[Collected data]
------------------------------------------------------------------------
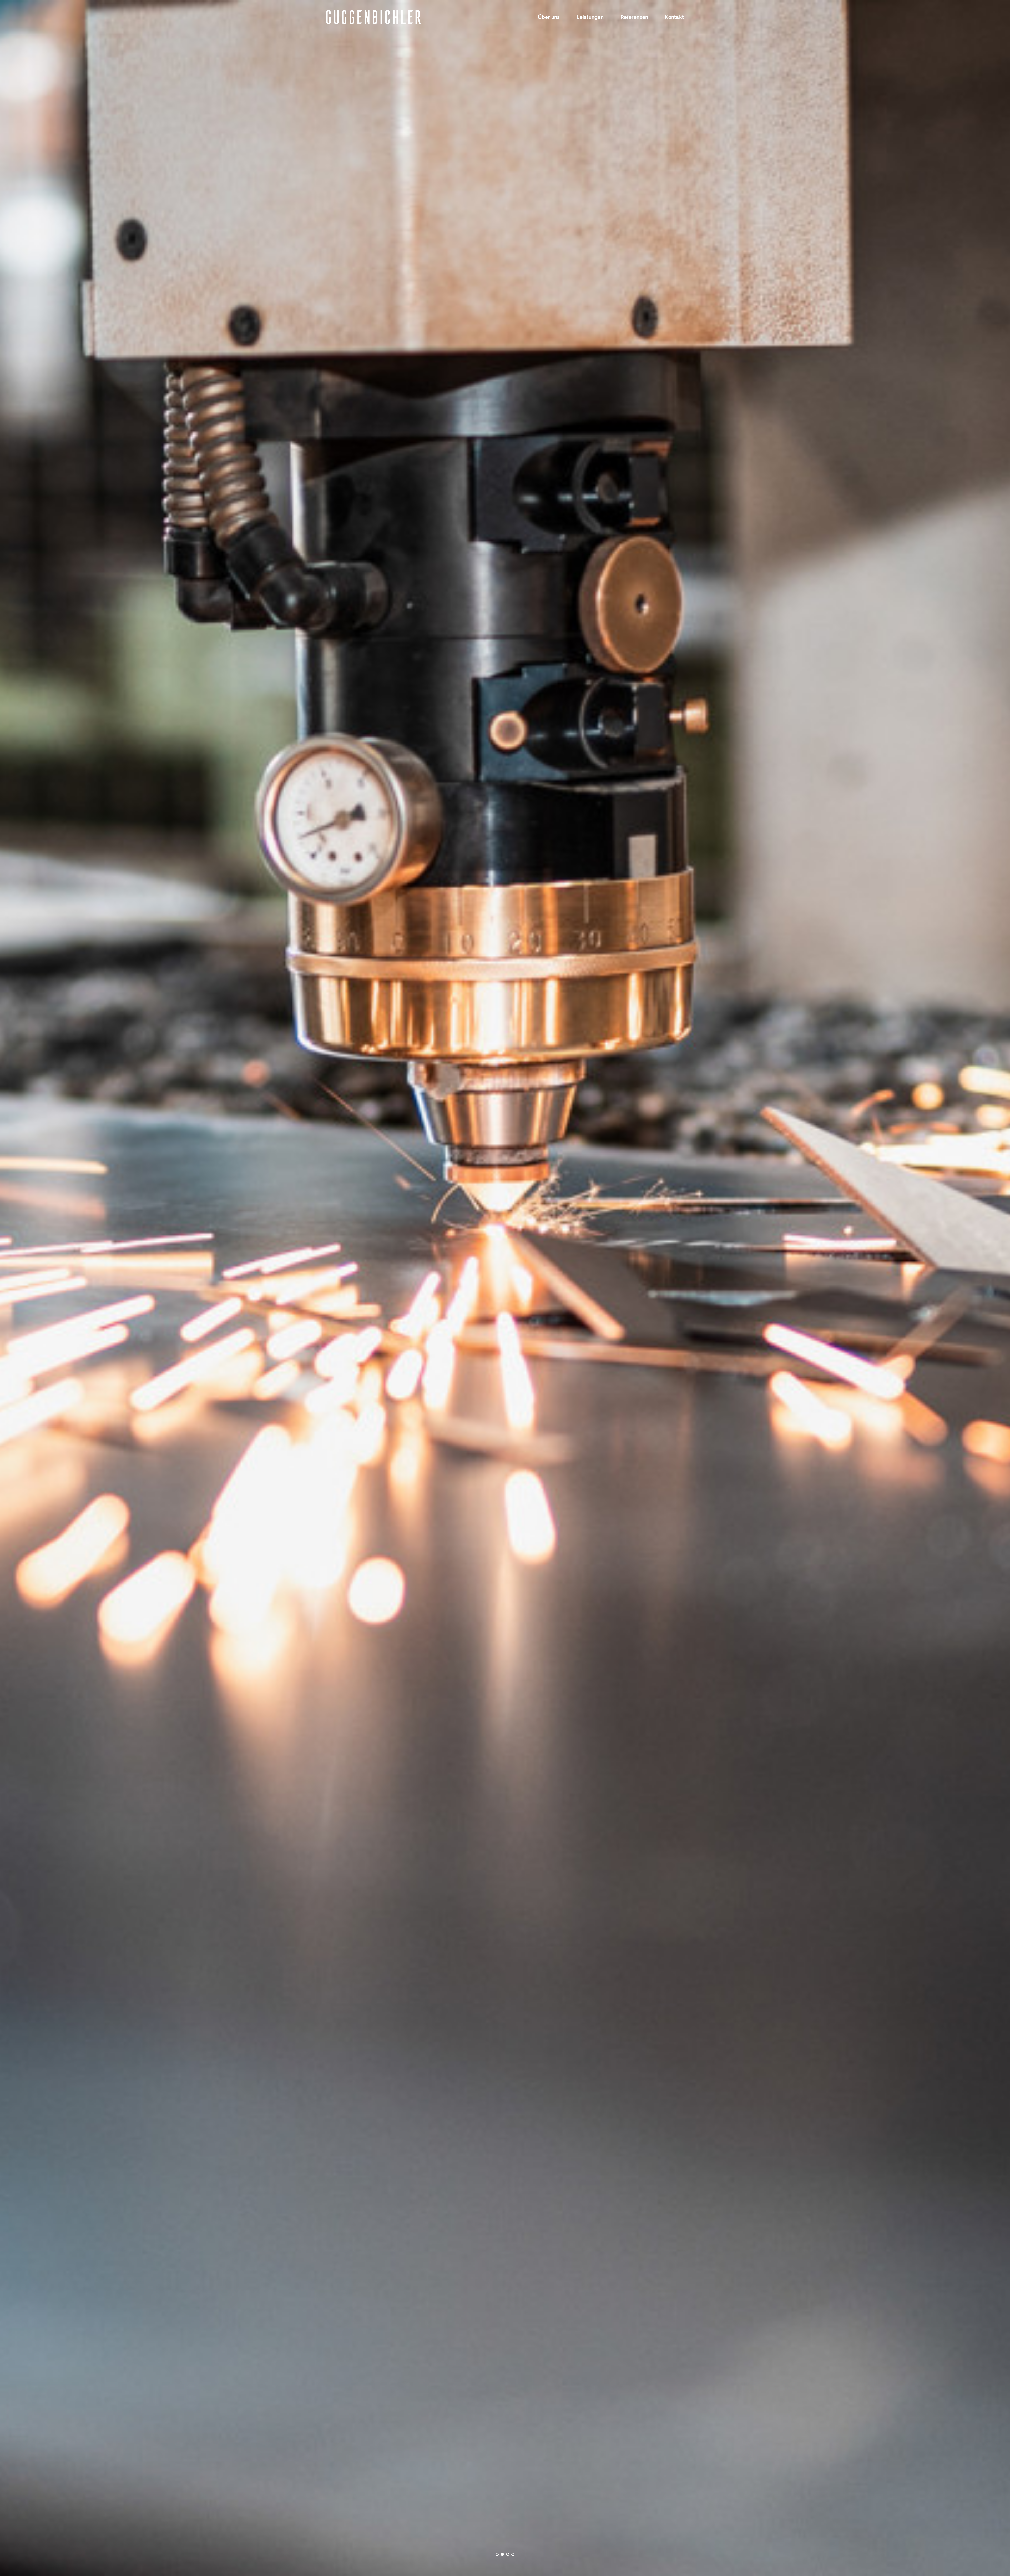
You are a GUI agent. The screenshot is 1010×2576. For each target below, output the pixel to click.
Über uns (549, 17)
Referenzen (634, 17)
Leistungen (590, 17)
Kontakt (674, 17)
------------------------------------------------------------------------
**EXERCISE DETAILS**
Your output should be the full set of entries above, restated word for word and free of pictures.

**ANSWER TO THIS TASK**
You are a GUI agent. The screenshot is 1010×2576. For each target below, output the pixel to click.
Über uns (549, 17)
Referenzen (634, 17)
Leistungen (590, 17)
Kontakt (674, 17)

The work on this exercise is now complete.